Also antioxidants represent potential treatments for diabetic neuropathy since they were found to be largely protective against various other diabetic complications. For instance, NAC protected streptozotocin-induced hyperglycemic rats from cardiomyocyte death 30. And clinical studies in which the antioxidants, vitamins C and E were administered orally in diabetic patients with microvascular disease found an overall improvement of various oxidative stress parameters and an improved ocular surface milieu 31. Improvements with antioxidants have been mostly observed when ingested from plant sources. Vitamins such as vitamin A, C, and E, as well α-lipoic acid, coenzyme Q10, several bioflavonoids, cofactors (folic acid, vitamins B1, B2, B6, B12), glutamine, glutathione, and antioxidant minerals (copper, zinc, selenium, and manganese) seem to be less effective when administered orally 32. Despite some of these positive outcomes, studies have also reported side effects of antioxidant treatments 4. Our results in zebrafish also suggest sub-optimal treatment benefits with NAC. Although NAC prevented axon degeneration, it rescued glucose-induced heart edema only in some animals. Because of the observed variability of antioxidants also in humans, no clinical recommendations have been established thus far. A major problem could be that H2O2 functions as a signaling molecule under homeostatic conditions, and hormetic concentrations of this ROS may be difficult to restore with antioxidant treatment.
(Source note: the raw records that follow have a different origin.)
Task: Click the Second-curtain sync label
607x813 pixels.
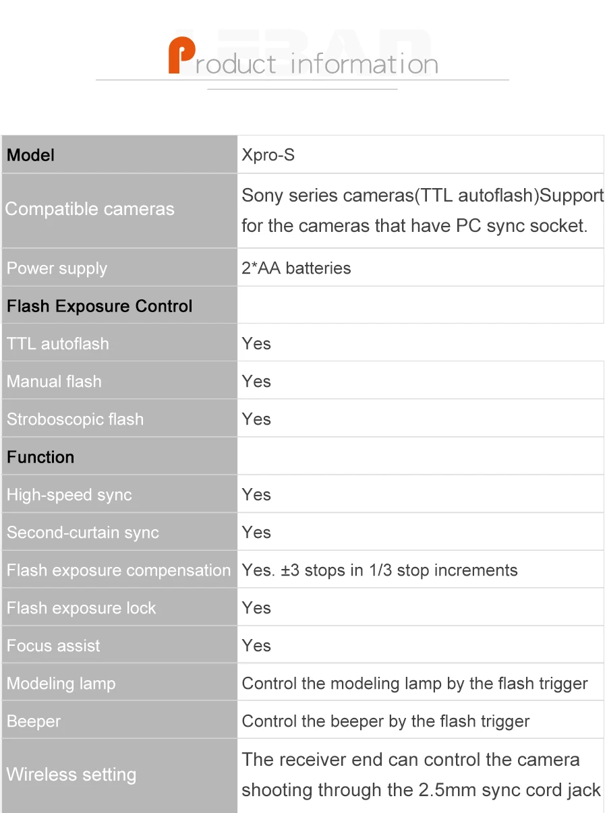Action: click(x=83, y=533)
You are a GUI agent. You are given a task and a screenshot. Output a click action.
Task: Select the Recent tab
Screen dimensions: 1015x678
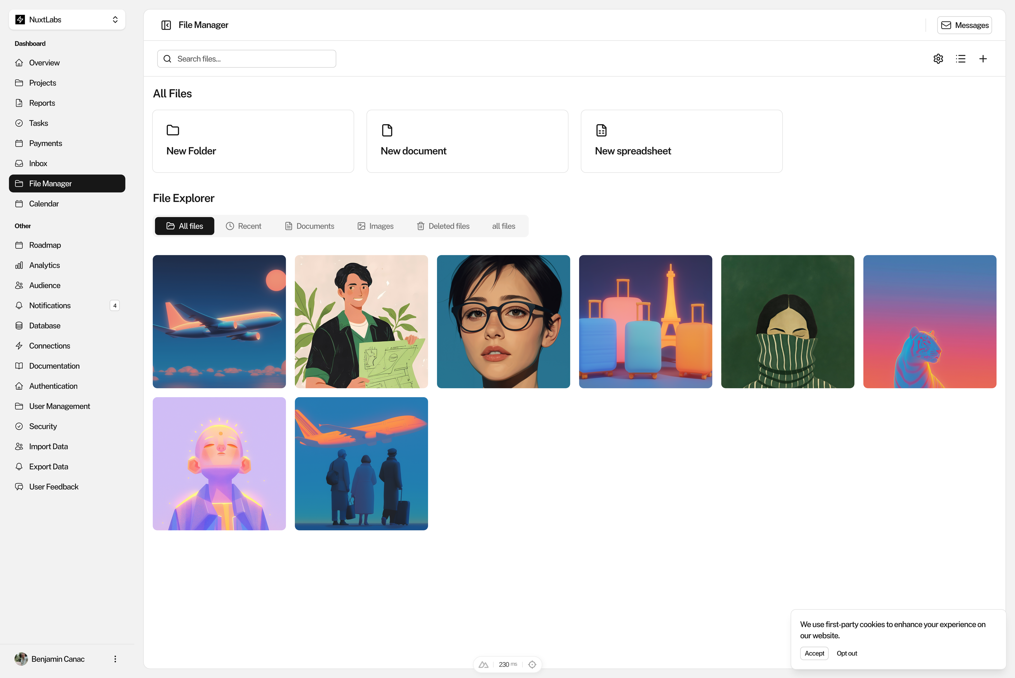tap(243, 226)
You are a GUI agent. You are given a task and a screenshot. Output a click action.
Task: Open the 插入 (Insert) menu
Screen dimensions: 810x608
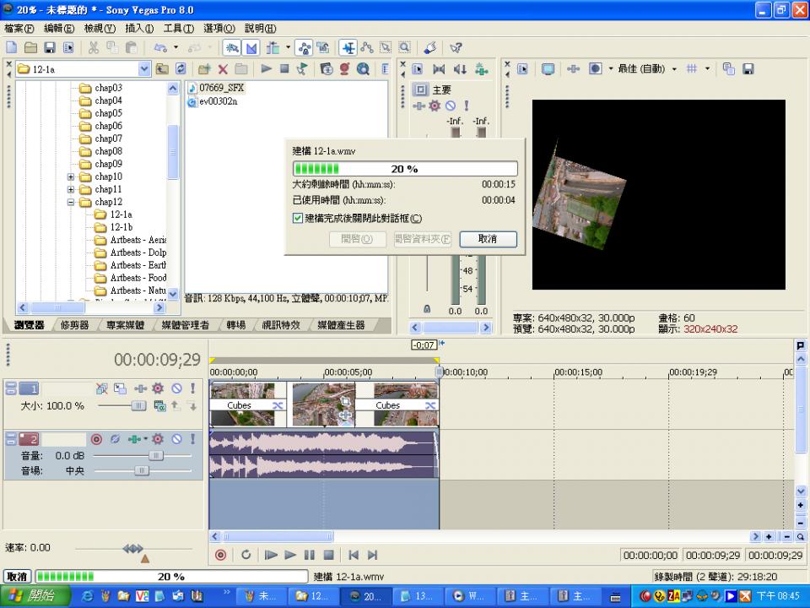click(x=139, y=29)
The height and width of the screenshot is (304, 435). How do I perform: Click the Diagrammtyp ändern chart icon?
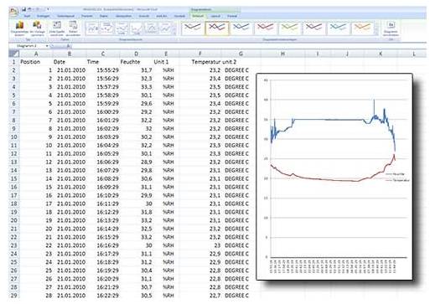pyautogui.click(x=19, y=28)
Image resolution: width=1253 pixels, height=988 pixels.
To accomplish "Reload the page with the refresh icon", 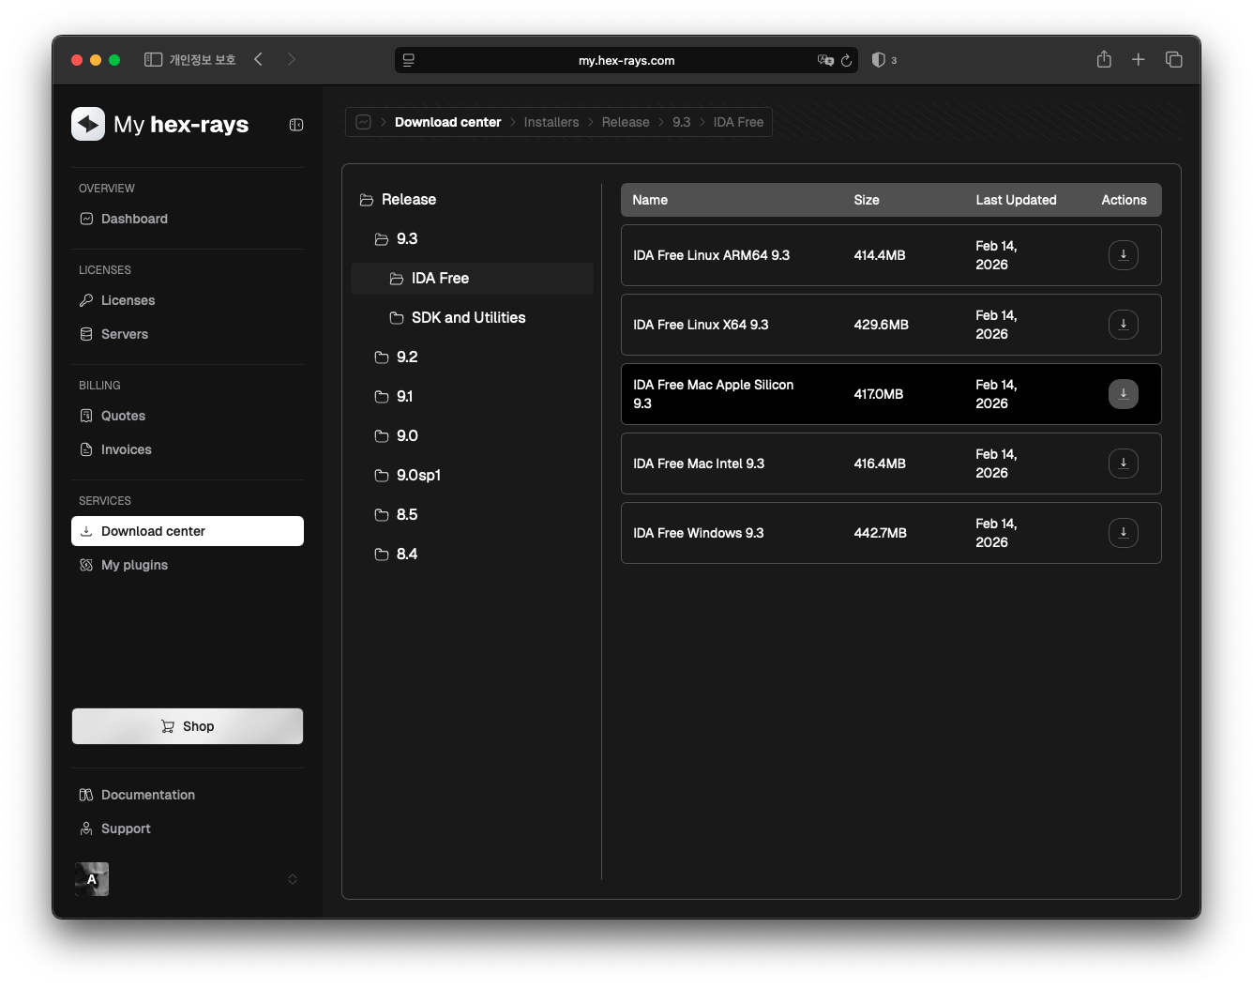I will click(x=846, y=60).
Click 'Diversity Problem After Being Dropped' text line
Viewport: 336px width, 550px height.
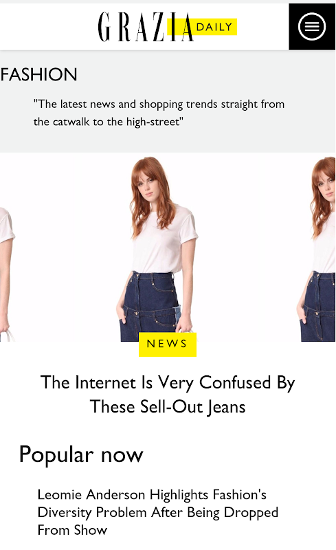click(x=158, y=512)
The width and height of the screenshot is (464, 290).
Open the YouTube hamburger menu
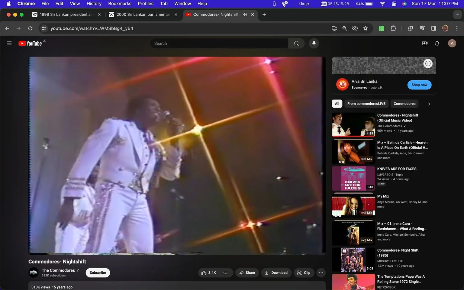click(x=9, y=43)
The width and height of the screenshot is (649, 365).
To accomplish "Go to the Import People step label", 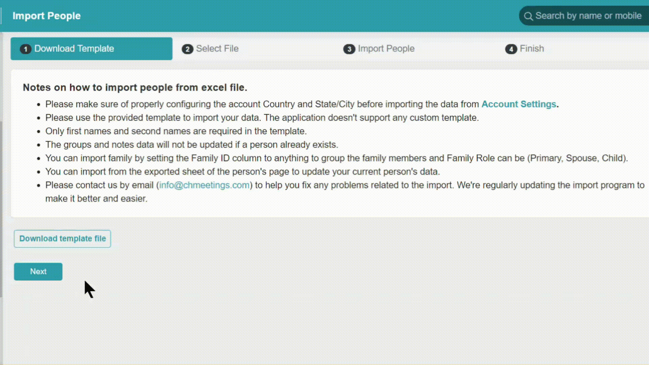I will coord(386,49).
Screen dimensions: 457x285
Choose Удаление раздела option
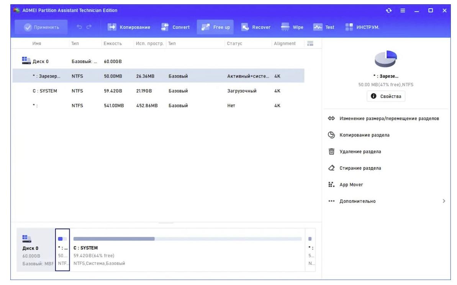[x=360, y=152]
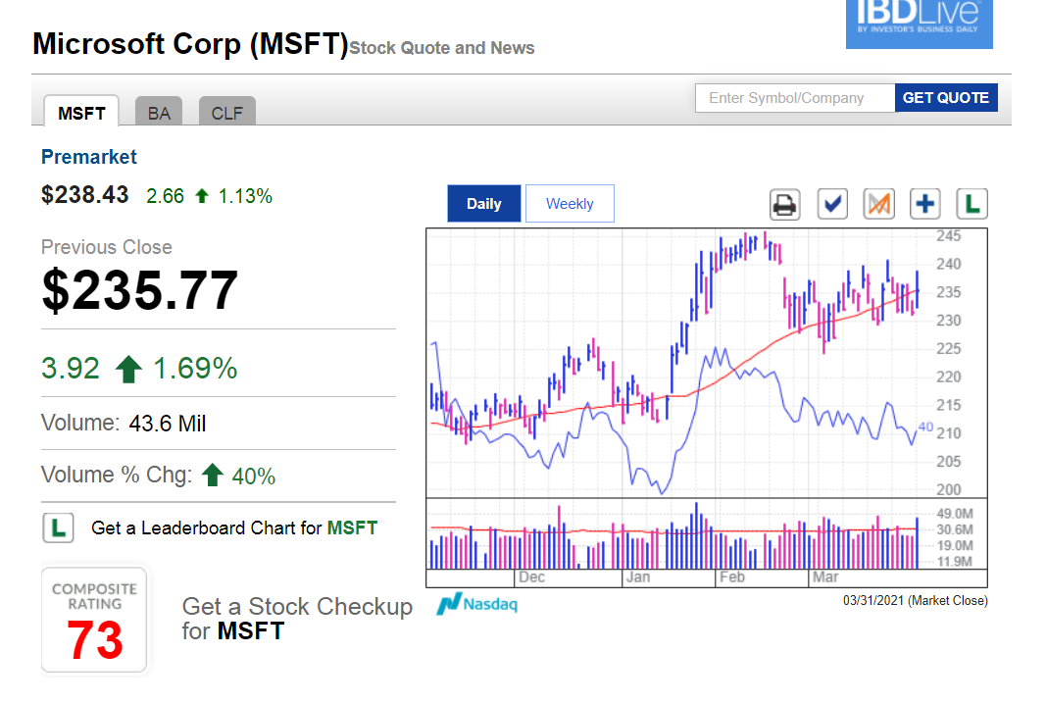Focus the Enter Symbol/Company search field

click(x=795, y=98)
Known downstream targets of H2O2, such as MMP-13 may therefore be more effective as neuropathy treatment. MMP-13 inhibition with CL-82198 has been tested in various animal models and shows low toxicity and improvement of conditions such as osteoarthritis 15 and lung injury 33. Moreover, our studies in zebrafish suggest that treatment with the MMP-13 inhibitor, DB04760, also significantly improved the health of larval fish in the presence of high glucose. The low toxicity effects of MMP-13 inhibitors may be due to a redundancy of MMPs in various tissues. For instance, we showed that H2O2 upregulates both MMP-9 and 13 10, and blocking the activity of one MMP may be sufficient to restore skin homeostasis without interrupting processes that require some MMP activity.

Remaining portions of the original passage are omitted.